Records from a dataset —
┌──
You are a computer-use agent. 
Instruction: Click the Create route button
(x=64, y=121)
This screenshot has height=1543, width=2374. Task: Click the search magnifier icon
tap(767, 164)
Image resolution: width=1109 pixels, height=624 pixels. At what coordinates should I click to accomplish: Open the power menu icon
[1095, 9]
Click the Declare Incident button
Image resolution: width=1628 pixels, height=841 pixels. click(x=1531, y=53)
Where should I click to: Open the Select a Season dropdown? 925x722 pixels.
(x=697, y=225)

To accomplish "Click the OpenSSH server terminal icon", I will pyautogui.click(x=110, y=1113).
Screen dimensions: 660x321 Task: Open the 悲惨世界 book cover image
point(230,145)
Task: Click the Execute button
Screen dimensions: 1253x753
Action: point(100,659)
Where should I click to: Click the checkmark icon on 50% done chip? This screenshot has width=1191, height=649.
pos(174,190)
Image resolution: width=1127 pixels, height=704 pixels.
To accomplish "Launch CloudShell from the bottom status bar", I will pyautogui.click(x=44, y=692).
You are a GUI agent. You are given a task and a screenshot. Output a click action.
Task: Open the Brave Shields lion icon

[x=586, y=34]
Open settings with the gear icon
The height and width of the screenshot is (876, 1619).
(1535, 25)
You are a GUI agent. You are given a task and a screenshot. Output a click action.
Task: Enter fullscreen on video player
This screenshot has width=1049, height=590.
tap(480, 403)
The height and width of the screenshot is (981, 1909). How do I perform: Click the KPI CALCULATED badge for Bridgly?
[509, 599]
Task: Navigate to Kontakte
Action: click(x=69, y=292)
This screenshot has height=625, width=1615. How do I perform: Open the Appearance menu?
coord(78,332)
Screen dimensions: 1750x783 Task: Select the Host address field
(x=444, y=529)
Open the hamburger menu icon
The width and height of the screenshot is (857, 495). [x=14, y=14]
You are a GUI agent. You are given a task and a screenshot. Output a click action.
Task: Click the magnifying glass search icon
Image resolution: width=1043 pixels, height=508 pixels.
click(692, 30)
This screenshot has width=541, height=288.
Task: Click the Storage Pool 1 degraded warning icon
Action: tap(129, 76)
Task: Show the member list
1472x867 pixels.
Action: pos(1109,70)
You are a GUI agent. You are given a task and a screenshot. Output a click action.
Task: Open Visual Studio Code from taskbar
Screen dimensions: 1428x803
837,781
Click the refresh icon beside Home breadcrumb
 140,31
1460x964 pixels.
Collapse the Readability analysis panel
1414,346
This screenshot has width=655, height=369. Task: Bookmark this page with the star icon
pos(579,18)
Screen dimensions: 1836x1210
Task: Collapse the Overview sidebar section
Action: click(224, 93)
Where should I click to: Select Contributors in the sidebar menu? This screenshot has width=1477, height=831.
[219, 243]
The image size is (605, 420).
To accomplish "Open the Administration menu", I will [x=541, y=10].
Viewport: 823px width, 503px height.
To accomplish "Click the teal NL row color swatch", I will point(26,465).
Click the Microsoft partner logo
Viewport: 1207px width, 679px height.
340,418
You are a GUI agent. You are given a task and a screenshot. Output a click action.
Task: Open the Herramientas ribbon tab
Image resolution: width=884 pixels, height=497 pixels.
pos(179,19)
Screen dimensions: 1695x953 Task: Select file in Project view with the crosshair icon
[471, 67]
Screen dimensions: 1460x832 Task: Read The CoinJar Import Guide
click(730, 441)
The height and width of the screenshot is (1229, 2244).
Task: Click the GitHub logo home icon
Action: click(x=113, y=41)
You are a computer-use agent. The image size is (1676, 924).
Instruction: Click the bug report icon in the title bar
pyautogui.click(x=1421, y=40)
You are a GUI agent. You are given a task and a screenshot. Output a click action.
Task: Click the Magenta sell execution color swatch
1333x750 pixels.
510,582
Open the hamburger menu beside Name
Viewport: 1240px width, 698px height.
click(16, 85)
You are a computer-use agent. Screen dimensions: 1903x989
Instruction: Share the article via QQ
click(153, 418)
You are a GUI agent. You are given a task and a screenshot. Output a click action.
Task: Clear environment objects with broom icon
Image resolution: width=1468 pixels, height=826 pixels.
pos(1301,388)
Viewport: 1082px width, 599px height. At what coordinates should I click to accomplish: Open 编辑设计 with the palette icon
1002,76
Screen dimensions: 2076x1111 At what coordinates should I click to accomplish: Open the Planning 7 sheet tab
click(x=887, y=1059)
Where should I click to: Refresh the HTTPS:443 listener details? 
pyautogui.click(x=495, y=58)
└──
Task instructions —
Search the entries above for the word "color" and copy each line where it appears.

Answer for this exercise —
To accomplish "Click the teal NL row color swatch", I will point(26,465).
Task: Click the Magenta sell execution color swatch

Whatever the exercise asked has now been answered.